◆ Exercise
Return exactly the span of lines in the following data that opens with the line containing "You are a GUI" and closes with the line containing "Task: Filter countries by Schengen". Include nothing else.

◆ Exercise data
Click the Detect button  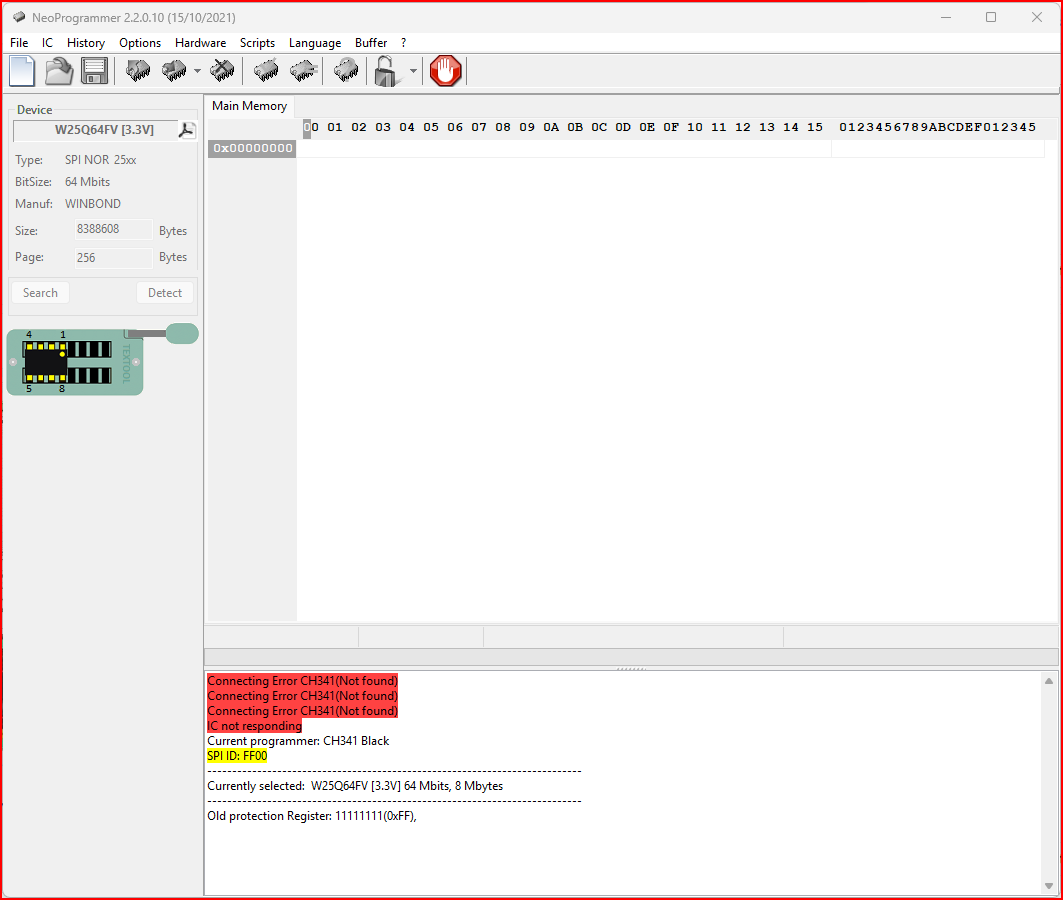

---

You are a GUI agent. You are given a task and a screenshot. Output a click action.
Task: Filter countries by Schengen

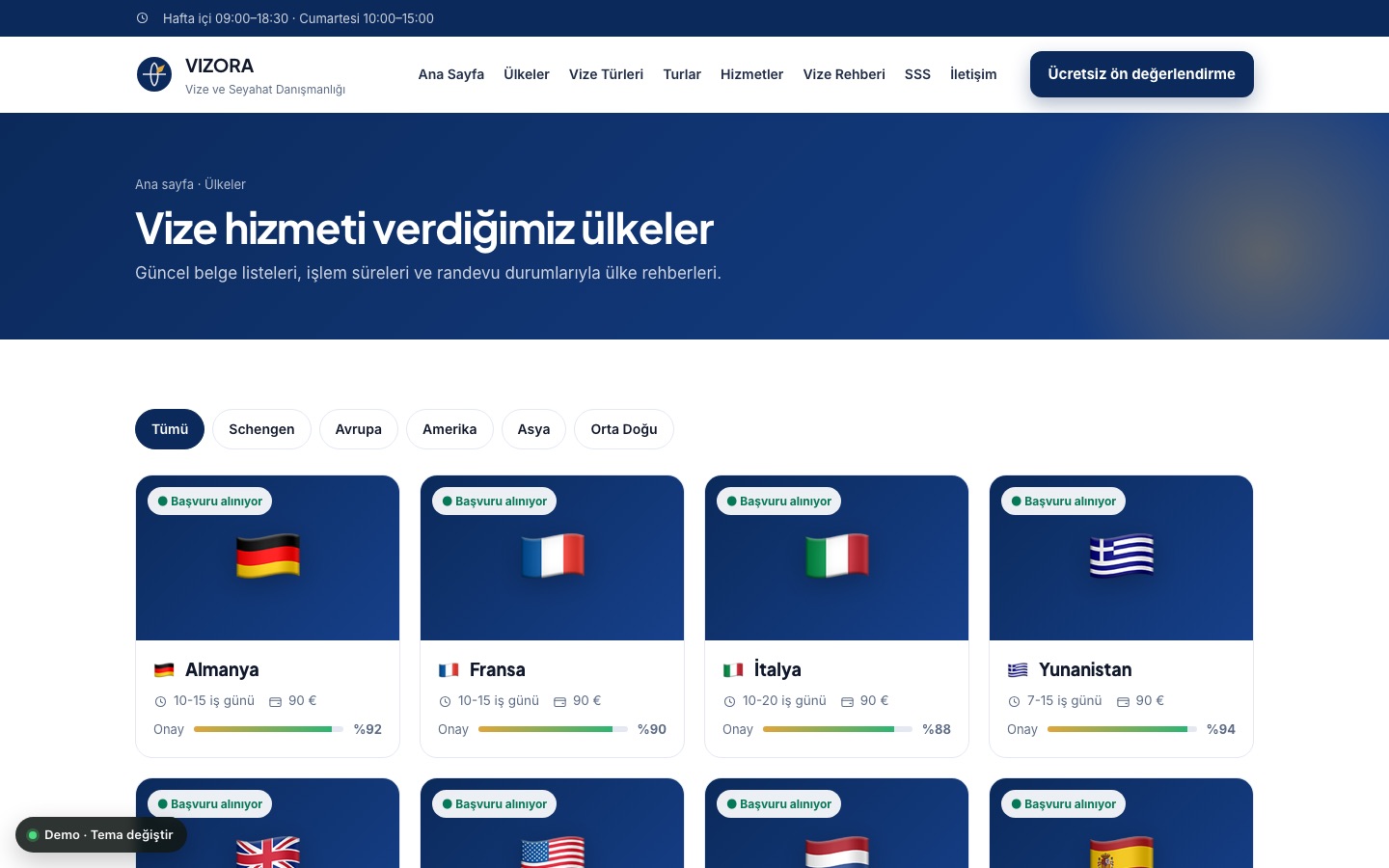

--

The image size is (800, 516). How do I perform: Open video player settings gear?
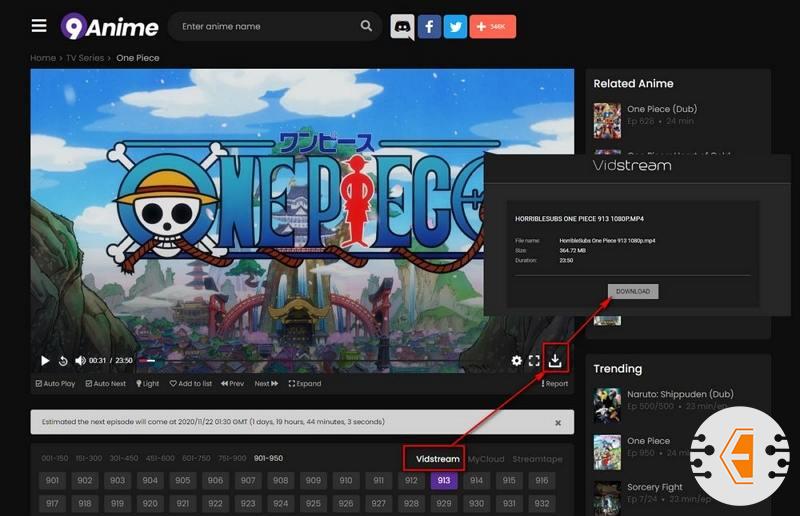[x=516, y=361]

◆ Problem solution
You are a GUI agent. You are given a task and a screenshot. Output a click action.
Task: Filter countries by Schengen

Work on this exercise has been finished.